The end for the editorial department was the beginning for packaging and circulation though.

She was covering some downed routes - ones that had no carriers - and I had told her I would help out. That's why I was standing out back waiting for bundles of newspapers to come off the rollers from the strapper. The nice thing about doing routes with her was that she had no problem pulling rank and getting our bundles first. Since all the carriers were under her supervision, they didn't put up too much of a fuss - at least while we were there. They wouldn't have said much to me anyway, most were too intimidated to talk to me anyway since I worked 'upstairs.' Not many editors came down to the packaging department - even fewer came down to help out.
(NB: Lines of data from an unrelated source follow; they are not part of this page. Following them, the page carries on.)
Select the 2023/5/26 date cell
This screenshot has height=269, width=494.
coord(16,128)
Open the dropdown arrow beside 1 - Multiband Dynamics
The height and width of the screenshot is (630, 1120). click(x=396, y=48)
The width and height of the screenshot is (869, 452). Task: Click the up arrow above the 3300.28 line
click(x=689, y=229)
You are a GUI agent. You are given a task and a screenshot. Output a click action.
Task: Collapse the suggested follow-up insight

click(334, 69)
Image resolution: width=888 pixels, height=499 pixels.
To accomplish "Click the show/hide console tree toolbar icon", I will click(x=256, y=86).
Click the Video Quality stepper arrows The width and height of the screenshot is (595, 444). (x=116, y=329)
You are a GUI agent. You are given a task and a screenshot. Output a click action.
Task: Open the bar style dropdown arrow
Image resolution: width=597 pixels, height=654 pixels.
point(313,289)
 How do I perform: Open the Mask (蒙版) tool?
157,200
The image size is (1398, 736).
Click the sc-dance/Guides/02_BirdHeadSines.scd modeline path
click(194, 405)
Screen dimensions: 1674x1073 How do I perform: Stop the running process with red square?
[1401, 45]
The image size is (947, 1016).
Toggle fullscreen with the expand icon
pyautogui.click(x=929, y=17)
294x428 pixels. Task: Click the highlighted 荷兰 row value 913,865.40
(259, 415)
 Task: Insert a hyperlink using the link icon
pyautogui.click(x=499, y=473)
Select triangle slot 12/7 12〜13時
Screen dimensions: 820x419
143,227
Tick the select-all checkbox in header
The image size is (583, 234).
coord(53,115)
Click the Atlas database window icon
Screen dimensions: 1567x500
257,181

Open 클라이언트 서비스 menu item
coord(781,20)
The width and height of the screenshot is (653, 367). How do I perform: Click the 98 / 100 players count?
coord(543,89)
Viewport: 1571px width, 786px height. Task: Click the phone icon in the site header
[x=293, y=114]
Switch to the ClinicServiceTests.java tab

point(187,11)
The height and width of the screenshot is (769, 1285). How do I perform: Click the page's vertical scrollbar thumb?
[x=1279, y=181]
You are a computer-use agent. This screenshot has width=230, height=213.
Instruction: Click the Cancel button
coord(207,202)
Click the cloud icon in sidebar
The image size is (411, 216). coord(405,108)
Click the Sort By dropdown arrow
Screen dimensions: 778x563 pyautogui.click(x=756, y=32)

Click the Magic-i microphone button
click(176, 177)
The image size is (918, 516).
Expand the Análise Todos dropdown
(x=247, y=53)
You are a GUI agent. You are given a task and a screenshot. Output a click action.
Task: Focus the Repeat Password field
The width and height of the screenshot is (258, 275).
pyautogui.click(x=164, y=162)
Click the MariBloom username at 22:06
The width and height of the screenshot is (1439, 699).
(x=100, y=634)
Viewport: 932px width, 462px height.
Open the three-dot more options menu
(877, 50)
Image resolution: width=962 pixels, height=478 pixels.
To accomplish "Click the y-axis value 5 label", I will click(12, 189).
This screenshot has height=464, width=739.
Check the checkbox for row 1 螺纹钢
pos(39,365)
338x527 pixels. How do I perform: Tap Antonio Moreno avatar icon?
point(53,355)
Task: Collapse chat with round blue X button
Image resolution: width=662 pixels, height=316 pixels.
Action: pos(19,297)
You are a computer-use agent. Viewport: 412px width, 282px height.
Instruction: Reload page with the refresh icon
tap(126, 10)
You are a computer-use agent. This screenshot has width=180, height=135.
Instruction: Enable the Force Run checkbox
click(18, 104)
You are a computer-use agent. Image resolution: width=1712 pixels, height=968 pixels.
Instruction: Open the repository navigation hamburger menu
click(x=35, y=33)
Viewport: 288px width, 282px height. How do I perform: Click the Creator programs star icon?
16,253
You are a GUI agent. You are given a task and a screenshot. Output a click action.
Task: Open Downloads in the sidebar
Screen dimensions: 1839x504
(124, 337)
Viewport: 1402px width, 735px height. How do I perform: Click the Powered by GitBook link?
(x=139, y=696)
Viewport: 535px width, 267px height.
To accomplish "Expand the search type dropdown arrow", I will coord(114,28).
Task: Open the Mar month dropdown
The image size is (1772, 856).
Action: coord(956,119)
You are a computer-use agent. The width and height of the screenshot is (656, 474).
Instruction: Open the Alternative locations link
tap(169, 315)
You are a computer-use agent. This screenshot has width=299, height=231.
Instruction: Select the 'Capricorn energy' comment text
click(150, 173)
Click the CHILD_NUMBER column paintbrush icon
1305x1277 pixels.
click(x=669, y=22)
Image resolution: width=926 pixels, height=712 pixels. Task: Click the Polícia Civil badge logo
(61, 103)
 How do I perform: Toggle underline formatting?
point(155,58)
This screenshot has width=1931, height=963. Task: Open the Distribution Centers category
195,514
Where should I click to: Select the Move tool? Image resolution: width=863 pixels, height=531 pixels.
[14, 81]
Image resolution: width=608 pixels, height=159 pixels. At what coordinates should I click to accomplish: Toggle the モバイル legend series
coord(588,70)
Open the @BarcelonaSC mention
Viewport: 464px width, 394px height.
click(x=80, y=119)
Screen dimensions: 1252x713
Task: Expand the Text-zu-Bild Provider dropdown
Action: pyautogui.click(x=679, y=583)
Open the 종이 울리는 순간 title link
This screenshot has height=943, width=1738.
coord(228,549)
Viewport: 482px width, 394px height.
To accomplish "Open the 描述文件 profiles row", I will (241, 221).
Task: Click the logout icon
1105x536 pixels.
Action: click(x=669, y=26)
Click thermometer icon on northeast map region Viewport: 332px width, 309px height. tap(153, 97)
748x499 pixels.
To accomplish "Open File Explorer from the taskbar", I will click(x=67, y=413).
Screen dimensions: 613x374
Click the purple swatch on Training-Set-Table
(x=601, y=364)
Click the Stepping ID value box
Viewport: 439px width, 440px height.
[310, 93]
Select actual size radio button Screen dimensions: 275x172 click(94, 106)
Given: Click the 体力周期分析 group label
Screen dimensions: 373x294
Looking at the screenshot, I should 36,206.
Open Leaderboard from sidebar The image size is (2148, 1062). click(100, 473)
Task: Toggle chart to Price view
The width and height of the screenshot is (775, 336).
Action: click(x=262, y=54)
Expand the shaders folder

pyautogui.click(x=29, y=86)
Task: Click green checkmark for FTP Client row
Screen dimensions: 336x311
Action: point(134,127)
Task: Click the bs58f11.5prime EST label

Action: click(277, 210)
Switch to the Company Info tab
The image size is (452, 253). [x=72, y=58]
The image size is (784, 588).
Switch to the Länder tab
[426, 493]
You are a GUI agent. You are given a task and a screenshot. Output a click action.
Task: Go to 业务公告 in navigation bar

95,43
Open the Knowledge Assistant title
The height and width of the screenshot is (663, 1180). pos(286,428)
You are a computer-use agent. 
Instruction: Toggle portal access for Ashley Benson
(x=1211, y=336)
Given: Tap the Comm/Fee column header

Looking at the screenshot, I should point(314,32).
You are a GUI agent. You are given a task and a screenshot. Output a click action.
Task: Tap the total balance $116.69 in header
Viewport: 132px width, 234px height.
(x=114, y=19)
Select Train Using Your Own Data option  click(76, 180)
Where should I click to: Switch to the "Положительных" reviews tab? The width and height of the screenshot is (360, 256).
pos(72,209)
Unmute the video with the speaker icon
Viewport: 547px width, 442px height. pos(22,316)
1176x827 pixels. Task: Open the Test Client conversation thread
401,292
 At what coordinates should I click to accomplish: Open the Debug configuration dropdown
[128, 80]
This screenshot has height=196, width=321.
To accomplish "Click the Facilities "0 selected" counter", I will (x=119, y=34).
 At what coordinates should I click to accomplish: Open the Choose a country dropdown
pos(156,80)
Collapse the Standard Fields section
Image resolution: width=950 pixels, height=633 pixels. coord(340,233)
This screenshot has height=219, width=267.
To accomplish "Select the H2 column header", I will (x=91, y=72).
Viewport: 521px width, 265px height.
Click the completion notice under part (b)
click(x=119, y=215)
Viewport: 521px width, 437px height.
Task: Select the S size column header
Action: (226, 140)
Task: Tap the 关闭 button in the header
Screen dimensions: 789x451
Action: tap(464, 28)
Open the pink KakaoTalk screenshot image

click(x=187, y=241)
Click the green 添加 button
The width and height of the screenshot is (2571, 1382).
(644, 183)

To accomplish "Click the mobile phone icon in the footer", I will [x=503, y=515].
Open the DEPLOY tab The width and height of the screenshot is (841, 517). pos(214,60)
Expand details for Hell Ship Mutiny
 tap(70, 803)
Since they were short, we rolled through the first two routes and were well into a third. It was nice. We were both tired, but I would have done almost anything to make it last even longer. We had been talking about traveling, and how much college she had left, and what she wanted to do after she was done.

It had been a long time since I had done routes with her like this and a lot had happened since the last time. We went through some up and down periods because of office politics and had made it past them back to where we were now. There was a lot said that night, and a lot left unsaid. I never did tell her how I felt about her - more then than ever - but I'm sure she already knew.

In the midst of our late night ramblings, Aerosmith came on the radio and from that moment it became something that takes me back.

The streets are quiet and I'm sitting next to her in her Suburban, a pile of rolled newspapers between us. I feel the same pang now that I felt then too. And I feel proud of her, proud of what she was trying to do with work and school then - and maybe even more proud now, since I know she's accomplished most of what she said she wanted to when we talked that night. But mostly I just miss her.